Goal of the exercise >>
According to the travel passage, about how many languages are spoken in Kenya?

Document passage >>

::::

Medium Haul: 5 to 9 Hours
Being prepared to travel a little longer can get you further into Asia, Europe, and Africa. Therefore, those few extra hours open up many more doors to inspiring and educational destinations. These places aren’t so far that you’ll spend half your trip recovering from jetlag and an excruciatingly long journey, but they’re not particularly close to Qatar either.
Kenya (5.5 hours)
It’s hard to choose just one African nation for this list, as many are worth mentioning. Kenya is, debatably, one of Africa’s better-known tourist destinations. As one of the wealthier countries, it certainly has better and more reliable travel infrastructure domestically and in terms of the number of daily international flights (although this also means more crowds).
Kenya is home to sights and attractions that will fill your kids’ minds for years to come. Starting with its spectacular and wide variety of wildlife and birdlife, there will be no lack of things to look at during your stay. As well as being one of only two places to observe The Great Migration, the country is also one of the best places in the world to see big cats and is home to many endangered black rhinos. This makes it the perfect place to teach your kids about the environment and more concerning aspects of animals’ lives, such as the effects of globalisation and poaching.
Kenya is also a great place to learn about people. It is home to more than 40 tribes, and around 70 languages are spoken there. Some tribes have developed tourist-focused learning opportunities so you can visit them and begin to understand a little more about their communities. Kenya is also geographically diverse: its coastline on the Indian Ocean has mangrove swamps, and it contains mountains and plateaus in the middle. It also houses The Great Rift, an intra-continental ridge system formed by three tectonic plates interacting. There are also several volcanoes along this line, offering you yet another talking point with your children.
Vietnam (7 Hours)
One of the gems of southeast Asia, Vietnam is famous for many things, including its food, the plethora of motorbikes on its streets, strings of brightly coloured paper lanterns, and, unfortunately, the Vietnam War.
There are so many things you can learn in this stunning country. Starting with the devastating almost 20-year war with the United States, it’s best to go to Ho Chi Minh City—formerly known as Saigon—where you can visit the War Remnants Museum and tour the Cu Chi Tunnels. As with anything connected to war, both are sobering in their own ways. Depending on your kids’ ages, you may consider this content too distressing.

::::

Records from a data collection
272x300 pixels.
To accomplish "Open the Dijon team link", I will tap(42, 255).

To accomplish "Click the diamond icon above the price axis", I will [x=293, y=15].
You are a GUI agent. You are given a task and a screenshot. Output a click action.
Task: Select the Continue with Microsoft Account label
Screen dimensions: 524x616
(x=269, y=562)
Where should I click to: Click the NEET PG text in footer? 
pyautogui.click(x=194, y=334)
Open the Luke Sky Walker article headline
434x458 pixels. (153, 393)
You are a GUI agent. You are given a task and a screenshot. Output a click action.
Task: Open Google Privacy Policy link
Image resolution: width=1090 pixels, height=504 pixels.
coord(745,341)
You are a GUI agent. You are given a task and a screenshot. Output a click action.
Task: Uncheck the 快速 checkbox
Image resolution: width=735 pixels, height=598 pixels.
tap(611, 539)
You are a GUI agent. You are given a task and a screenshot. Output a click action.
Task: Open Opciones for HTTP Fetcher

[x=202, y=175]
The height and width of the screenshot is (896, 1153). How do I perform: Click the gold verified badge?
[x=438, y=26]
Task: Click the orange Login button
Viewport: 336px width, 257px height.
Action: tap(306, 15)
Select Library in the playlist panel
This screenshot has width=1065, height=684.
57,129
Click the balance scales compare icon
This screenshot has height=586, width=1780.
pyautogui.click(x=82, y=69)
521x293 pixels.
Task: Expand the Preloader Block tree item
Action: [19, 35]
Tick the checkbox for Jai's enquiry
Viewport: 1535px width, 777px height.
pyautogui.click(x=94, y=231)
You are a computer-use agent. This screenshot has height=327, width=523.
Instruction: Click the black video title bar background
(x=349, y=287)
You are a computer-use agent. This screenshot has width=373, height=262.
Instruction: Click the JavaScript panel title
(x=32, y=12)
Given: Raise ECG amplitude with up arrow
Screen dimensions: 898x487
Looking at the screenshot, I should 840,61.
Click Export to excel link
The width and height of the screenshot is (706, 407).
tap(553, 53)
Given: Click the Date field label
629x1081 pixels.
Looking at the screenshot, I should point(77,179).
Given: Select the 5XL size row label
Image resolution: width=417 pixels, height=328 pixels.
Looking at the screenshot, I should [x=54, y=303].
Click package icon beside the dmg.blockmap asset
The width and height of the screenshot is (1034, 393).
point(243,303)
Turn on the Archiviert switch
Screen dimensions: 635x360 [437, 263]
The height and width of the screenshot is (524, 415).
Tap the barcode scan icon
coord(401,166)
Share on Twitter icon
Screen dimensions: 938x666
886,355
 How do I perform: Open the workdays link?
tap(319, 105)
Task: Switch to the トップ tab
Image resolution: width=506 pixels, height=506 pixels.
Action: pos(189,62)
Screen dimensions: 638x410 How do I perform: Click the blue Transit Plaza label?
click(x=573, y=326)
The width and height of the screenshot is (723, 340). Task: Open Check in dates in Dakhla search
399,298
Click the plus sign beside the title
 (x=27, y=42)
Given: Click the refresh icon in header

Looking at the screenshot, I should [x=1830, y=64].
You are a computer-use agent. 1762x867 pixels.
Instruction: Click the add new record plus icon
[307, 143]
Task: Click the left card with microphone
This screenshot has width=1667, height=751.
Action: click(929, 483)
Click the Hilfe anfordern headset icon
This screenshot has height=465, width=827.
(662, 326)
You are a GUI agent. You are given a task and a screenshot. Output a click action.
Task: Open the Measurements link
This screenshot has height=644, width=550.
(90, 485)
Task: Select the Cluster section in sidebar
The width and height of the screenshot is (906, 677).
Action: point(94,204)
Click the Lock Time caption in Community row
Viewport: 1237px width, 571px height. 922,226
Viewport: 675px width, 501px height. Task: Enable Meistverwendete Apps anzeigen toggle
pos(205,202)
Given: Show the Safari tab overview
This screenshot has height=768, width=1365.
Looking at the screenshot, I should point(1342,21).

::::

Task result >>
Around 70.